Stew consumed in the Andean region

Charquicán is the dry meat popular in Incas times, used in different dishes around the Andean region. Charquican in Chile is a popular stew. A similar dish eaten in Northwest Argentina is called charquisillo, a dish made with ch’arki and rice.

Chilean Charquicán is made with charqui, or beef, potatoes, pumpkin, white corn, onions, and sometimes peas and corn. It was originally made from dried and salted llama meat or beef. The modern Chilean version of Charquicán is made with minced beef and topped with a fried egg.

In Peru, fish charqui is used, usually Guitarra fish. It is typically consumed during Easter. The fish stew is combined with diced potatoes and served with a side of white rice and sometimes chickpeas.

» **Data provided**:
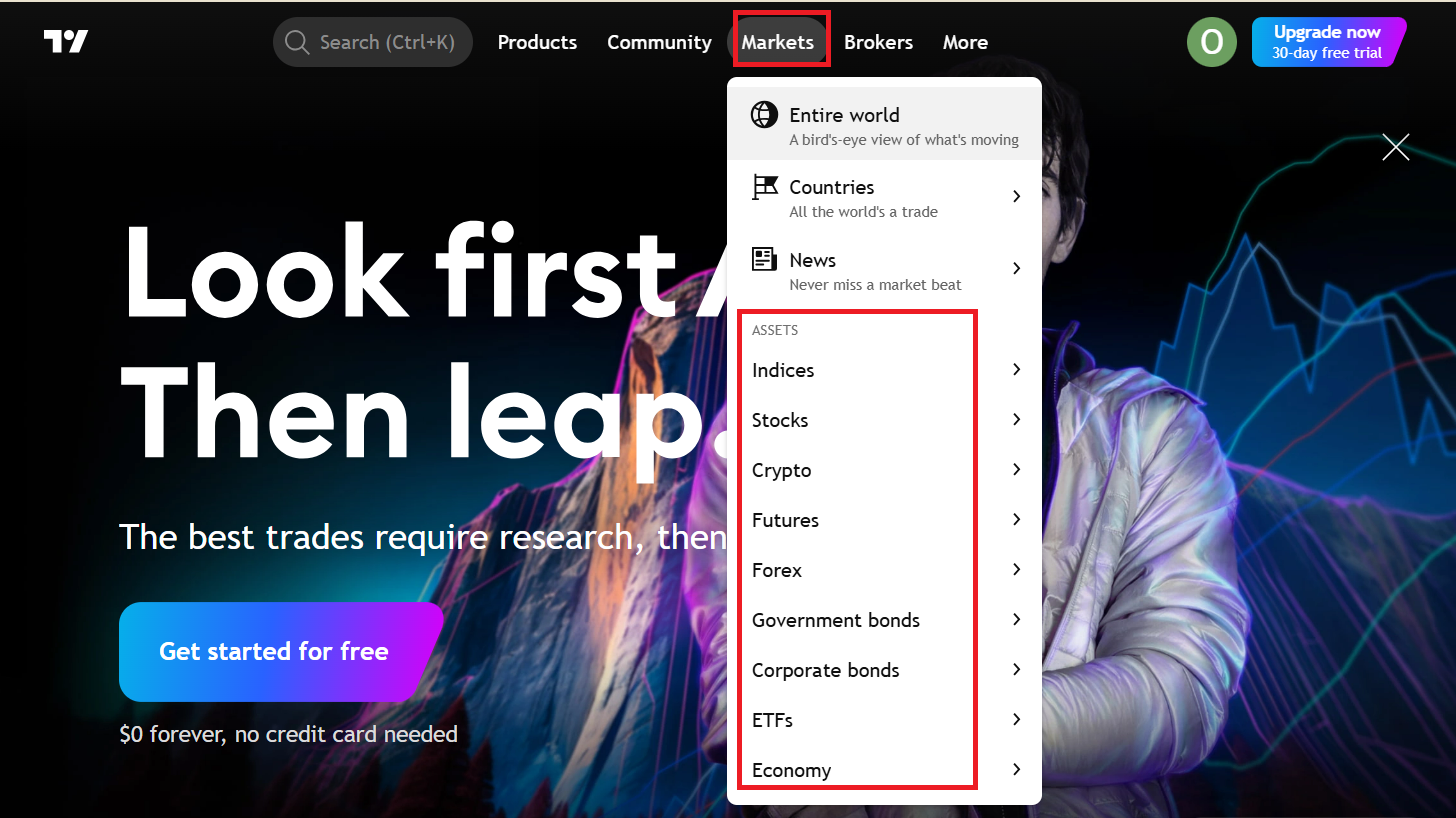This screenshot has height=818, width=1456.
Task: Focus the Search (Ctrl+K) field
Action: pos(386,42)
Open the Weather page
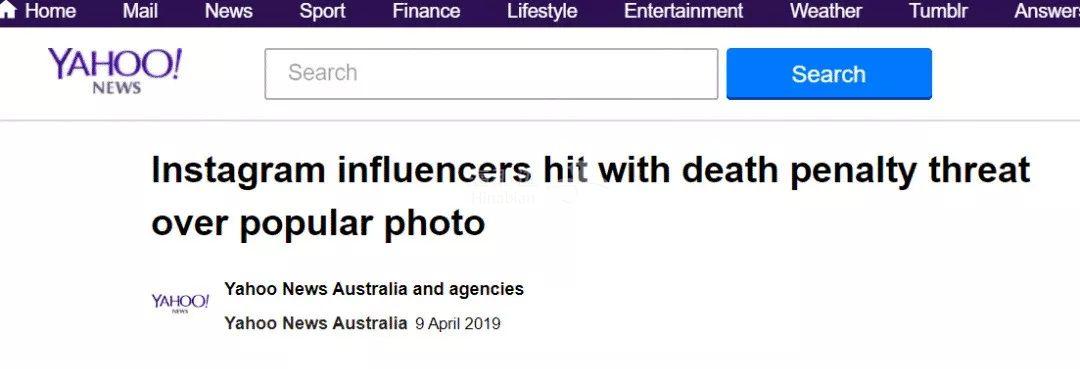The height and width of the screenshot is (369, 1080). click(x=826, y=11)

» **Goal of the exercise**:
Continue the text about charquicán, the Andean stew, beginning right after its final sentence. The records are not used for anything here.

» **Result below**:
==Origins==
The word "charquicán," from charquikanka, is thought to be a Quechua word meaning "stew with ch'arki". An alternative theory posits that it is a hybrid word of the Quechua ch'arki and the Mapudungun cancan (dried roasted meat).
This dish was commonly eaten by merchants travelling between the port of Arica and the mines of Potosí and by peasants travelling with herds of livestock. Later, in the times of the Chilean War of Independence, the Charquicán cuyano was a frequently eaten by the soldiers of the Army of the Andes.

==Variation==
- Tomatican: has added tomatoes.
- Charquicán of quchayuyu, or Cochayuyicán: Meat or jerky replaced with quchayuyu seaweed (Durvillaea antarctica).